Wild bees depend on the landscape structure
(EurekAlert/University of Göttingen) New research was out by agroecologists from the University of Göttingen indicate that sowing strips of wildflowers along conventional cereal fields and the increased density of flowers in organic farming encourage bumblebees as well as solitary wild bees and hoverflies. Bumblebee colonies benefit from flower strips along small fields, but in organic farming, they benefit from large fields.
Economics
Horned-face bees sublet in a honey bee colony
(Olney Daily Mail) A state apiary inspector was stumped by the identity of insect cocoons that she had found inside the hexagonal cells of a beekeeper’s honey bee colony. After studying the cocoons, researchers definitively identify the intruders as a type of solitary mason bee: the horned-face bee (Osmia cornifrons). Horned-face bees have never previously been reported cocooning in honey bee colonies.

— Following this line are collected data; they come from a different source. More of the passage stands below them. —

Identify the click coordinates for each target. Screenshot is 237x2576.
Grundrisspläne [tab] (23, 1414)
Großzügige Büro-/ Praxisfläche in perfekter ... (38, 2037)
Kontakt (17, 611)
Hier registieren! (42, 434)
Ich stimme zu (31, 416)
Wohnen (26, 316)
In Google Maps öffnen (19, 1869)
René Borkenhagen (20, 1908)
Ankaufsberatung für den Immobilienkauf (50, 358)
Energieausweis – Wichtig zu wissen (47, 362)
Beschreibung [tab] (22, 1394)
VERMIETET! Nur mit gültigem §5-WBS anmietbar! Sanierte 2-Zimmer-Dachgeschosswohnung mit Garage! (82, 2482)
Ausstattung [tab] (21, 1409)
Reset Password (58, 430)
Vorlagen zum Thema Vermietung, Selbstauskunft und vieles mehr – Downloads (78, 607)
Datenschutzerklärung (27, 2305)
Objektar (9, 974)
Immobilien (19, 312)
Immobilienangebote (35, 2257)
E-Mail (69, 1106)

Cancelled flights means many bees are not arriving in Quebec and crop shortage could result
(CTV) Every spring, millions of bees are brought to Quebec on commercial flights. With so many flights cancelled due to the COVID-19 pandemic, many bees are not arriving causing a major shortage in the province. The shortage could affect crop output and honey production.
Science
Checklist of Pennsylvania bees documents 49 new species and some that may be endangered
(Penn State) A study documenting bees that are reported to occur in Pennsylvania has found the presence of 437 species, including 49 never before recorded in the state. Researchers said the resulting checklist of bees in the commonwealth also identifies species not native to North America and several native species that may be of conservation concern.
How honey bees avoid bumping into Nature’s obstacle course
(New York Times) A breeze-ruffled garden can be a minefield for honey bees: airborne seeds, shifting leaves and lurching flowers are basically projectiles, trap doors and Godzilla-tipped skyscrapers. In a new study, researchers found that when the going is tough, honey bees appear to high-tail it and hope for the best.
Fancy Aussie bees flew in from Asia
(EurekAlert/Flinders University) Ancestors of a distinctive pollinating bee found across Australia probably originated in tropical Asian countries, islands in the south-west Pacific or greater Oceania region. Describing the likely dispersal corridor for the ancestral lineage of the bee genus Homalictus will help understand the social evolution of the vibrant halictine bees say researchers. Ecologists are hopeful that the diverse origins of native bees are giving them an edge in withstanding and adapting further to climate change.
Open Entomology: tips and tools for better reproducibility in your research
(Entomology Today) "Reproducibility is a hot topic in today’s scientific world. Chances are, you’ve come across mentions in news outlets or social media sites of the “reproducibility crisis” in the medical and social sciences. These reproducibility issues have led to a movement to make science more open, especially with respect to how we handle our data, carry out our analyses, produce our results, and report our findings. By being more transparent about how we have carried out our work, the hope is that we will make our work more reproducible. Many tools are available to make our work more reproducible..."
Technology
Exotic Bee ID website expanded
(USDA ARS) Exotic Bee ID, a website created to help identify non-native bees in the United States, has been expanded to include more information and species.